General information
- Type: Helicopter
- National origin: United States
- Manufacturer: Compcop Vortech
- Status: Plans available
- Number built: 3 (2005)

History
- Introduction date: 1970s

= Vortech G-1 =

American homebuilt helicopter

The Vortech G-1, also called the Compcop G-1, is an American helicopter that was designed in the 1970s. Plans for amateur construction were originally supplied by Compcop and today are provided by Vortech.

==Design and development==
The aircraft was designed long before the adoption of the US FAR 103 Ultralight Vehicles rules, including the category's maximum empty weight of 254 lb, but nonetheless complies with them. The aircraft has a standard empty weight of 150 lb and is billed as the "World's Tiniest Homebuilt Helicopter" by the plans supplier. It features a single main rotor and tail rotor, a single-seat open cockpit without a windshield, tricycle landing gear with main wheels and nose skid and a twin cylinder, air-cooled, two-stroke, single-ignition 40 hp Rotax 447 aircraft engine or Kawasaki 440 snowmobile engine. The 50 hp Rotax 503 can also be used.

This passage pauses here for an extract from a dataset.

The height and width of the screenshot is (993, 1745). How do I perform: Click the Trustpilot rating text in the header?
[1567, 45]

The aircraft fuselage is made from bolted-together aluminum tubing. Its main rotor is 12 ft in diameter. Fuel capacity is 5 u.s.gal.

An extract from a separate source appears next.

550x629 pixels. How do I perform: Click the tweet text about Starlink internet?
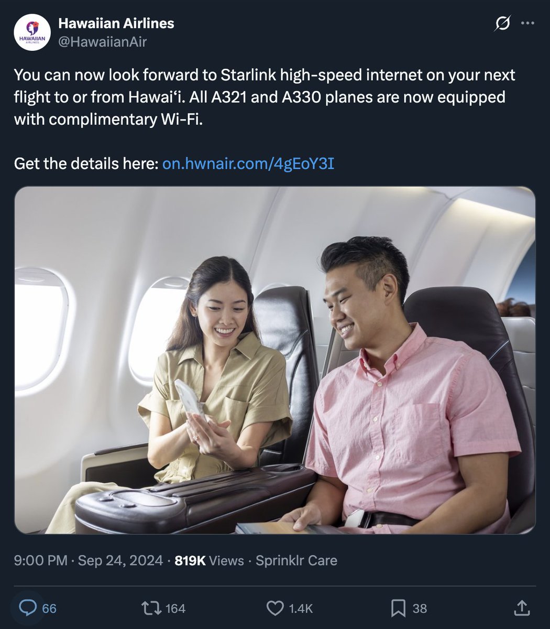point(265,97)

The plans supplier notes this warning:

Vortech offers the G-1 plans as a curiosity for those interested in homebuilt helicopters because of its intriguing size and simplicity; however, Vortech has no direct experience with either the design or flight of this model and so cannot and does not endorse this as a proven aircraft. While people have reported building and flying this model, it appears that most of those flying versions were variations or enhancements of the original design.